AFPは司法関係者の話として、竹田会長が招致をめぐって200万ユーロ(およそ2億5000万円)を支払った疑いがあると伝えています。

◇竹田会長「聴取は事実 否定した」

JOCの竹田恒和会長は「去年12月に聴取を受けたのは事実だが、聴取に対して内容は否定した」とするコメントを発表しました。

◇竹田会長 五輪・パラ誘致で中心的役割

竹田会長は71歳。
馬術の選手としてオリンピックには1972年のミュンヘン大会と次のモントリオール大会に出場しました。

その後、JOCで選手強化などに携わり、常務理事を経て2001年から会長に就任し、2012年からはIOC=国際オリンピック委員会の委員も務めてきました。

東京オリンピック・パラリンピックの招致では当時の招致委員会トップの理事長を務めるなど中心的な役割を果たしました。

◇おととしにも任意の聴取

竹田会長をめぐってはおととし、東京オリンピック・パラリンピックの招致をめぐって、フランスの検察当局が贈収賄などの疑いで捜査していたことが明らかになっています。

具体的には、日本の銀行口座から国際陸上競技連盟の前会長の息子に関係するとみられるシンガポールの会社に、およそ2億2000万円が振り込まれていたことをめぐる捜査でした。

これについてJOCは「招致委員会が行った金銭の支払いに違法性はなかった」とする調査結果を発表していました。

当時、フランスからの要請に基づいて、東京地検特捜部が竹田会長をはじめ招致委員会の関係者から任意で事情を聴きました。

これに関して竹田会長は「フランスの捜査に協力するということで話をした。
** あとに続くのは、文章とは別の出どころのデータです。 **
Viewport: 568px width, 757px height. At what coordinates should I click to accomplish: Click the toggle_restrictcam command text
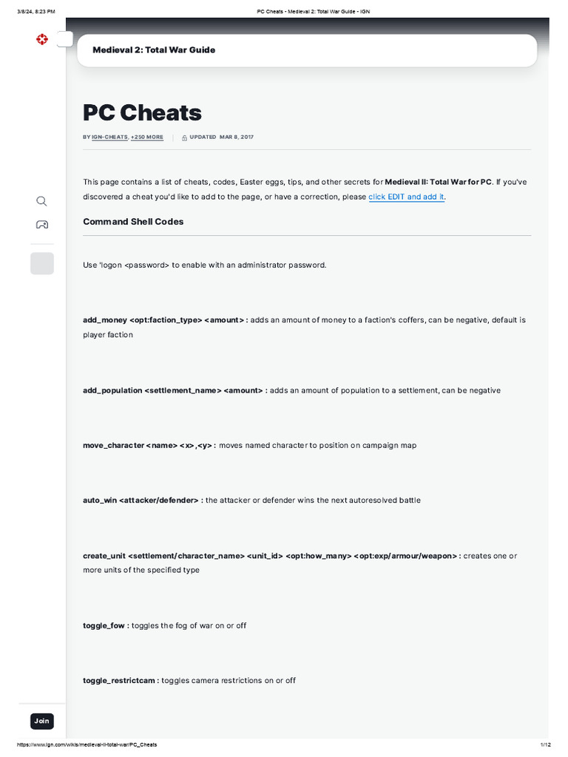click(119, 680)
JOCの調査結果を話しただけだ」などと説明しました。

◇東京五輪・パラ組織委「コメント差し控える」

竹田恒和会長が副会長を務めている東京オリンピック・パラリンピックの組織委員会は「報道で初めて知ったので詳しい状況は分からず、この件についてのコメントは差し控えたい」としています。

◇五輪招致をめぐる疑惑と経緯

2020年東京オリンピック・パラリンピックの招致をめぐっては、WADA=世界アンチドーピング機構の第三者委員会がロシアの一連の組織的なドーピングを調査していた中で、
2016年1月、日本側が国際陸上競技連盟などに多額の協賛金を支払ったと疑惑が持ち上がりました。

その後、フランスの検察当局が捜査を開始し、5月には、日本の銀行口座から国際陸連のラミン・ディアク前会長の息子に関係すると見られるシンガポールの会社に、
東京大会招致を名目に2回に分けて合わせておよそ2億2000万円が振り込まれたとして、贈収賄の疑いで捜査していると公表しました。

検察当局は、東京が開催都市に選ばれた2013年9月、ディアク前会長がIOC=国際オリンピック委員会の委員を務めていたため開催地の決定に影響力を行使できる立場にあった、と指摘していました。

一方、当時、招致委員会の理事長を務めていたJOCの竹田会長は振り込みを認めたうえで「招致計画づくり、ロビー活動など多岐にわたる招致活動のコンサルタント料で、
正式な業務契約に基づく対価として行ったものだ。なんら疑惑をもたれるような支払いではない」などと主張していました。

そのうえでJOCは、シンガポールの会社との契約に違法性がなかったどうかを調べるため、弁護士2人と公認会計士1人からなる調査チームを5月25日に設置し、
調査チームは契約に関わった当時の招致委員会のメンバーから聞き取りを行ったり、会社の実態をシンガポールで調べたりして、違法性の有無や実態解明につとめてきました。

そして調査チームは9月に調査結果を報告し、当時の招致委員会が行った金銭の支払いに違法性はなかったと結論づけた一方で、手続きの透明性に問題があったと批判していました。